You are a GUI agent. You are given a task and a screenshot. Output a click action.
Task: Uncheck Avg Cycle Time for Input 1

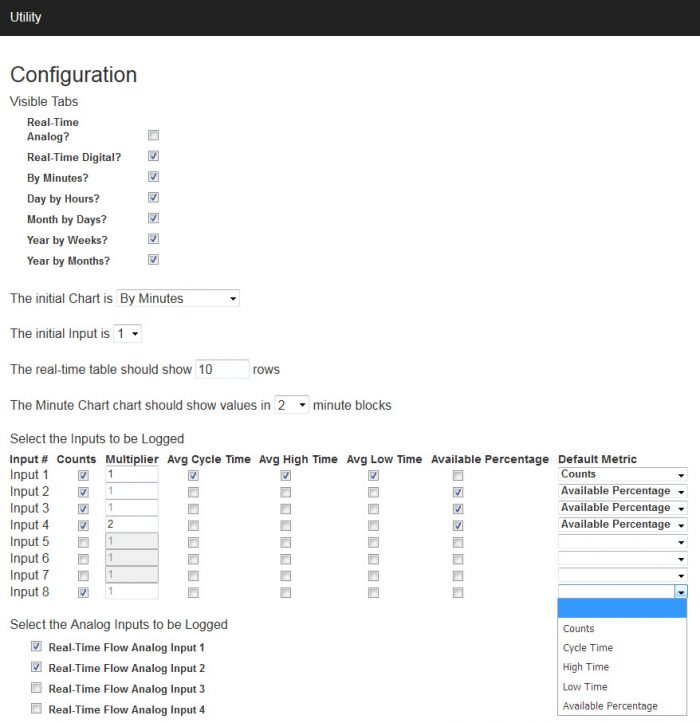[193, 475]
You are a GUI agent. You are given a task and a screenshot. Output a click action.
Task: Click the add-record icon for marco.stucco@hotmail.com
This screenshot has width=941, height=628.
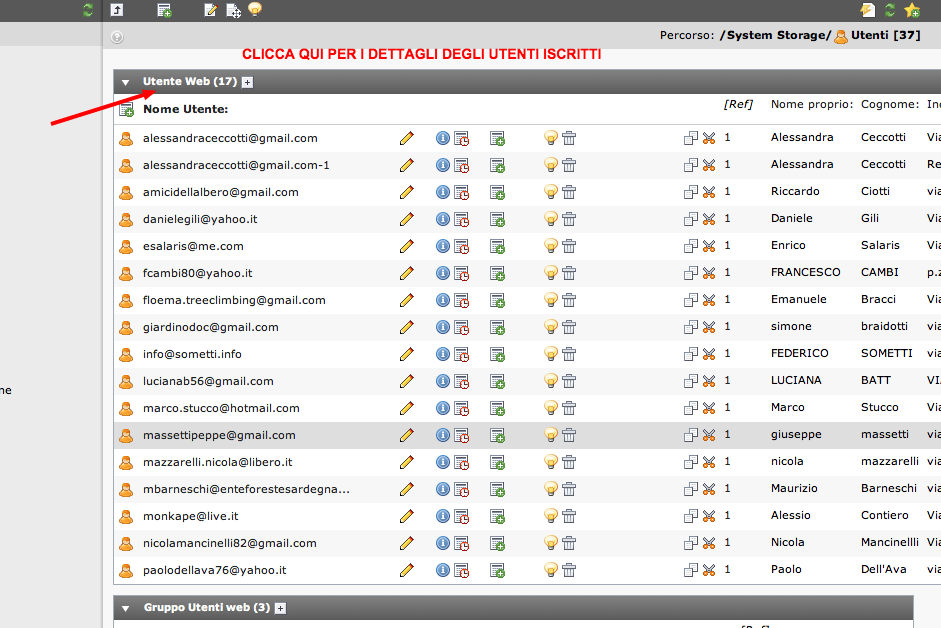(498, 408)
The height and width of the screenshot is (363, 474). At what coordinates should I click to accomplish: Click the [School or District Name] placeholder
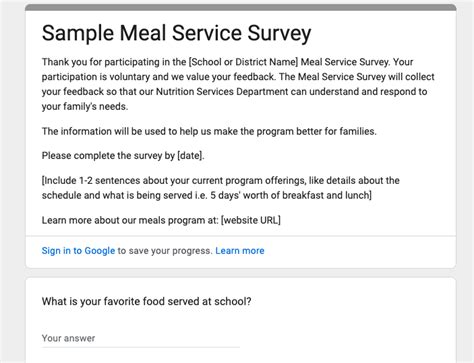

_WHAT TO DO_. Exclude all images and retype the data precisely.

_SOLUTION TO THE EXERCISE_.
You are a GUI agent. You are given a task and a screenshot. Output a click action.
Task: Uncheck Avg Cycle Time for Input 1

[193, 475]
You are a GUI agent. You are given a task and a screenshot. Output a click action.
Task: Click the add-record icon for marco.stucco@hotmail.com
This screenshot has width=941, height=628.
(498, 408)
The height and width of the screenshot is (363, 474). At what coordinates should I click to accomplish: Click the [School or District Name] placeholder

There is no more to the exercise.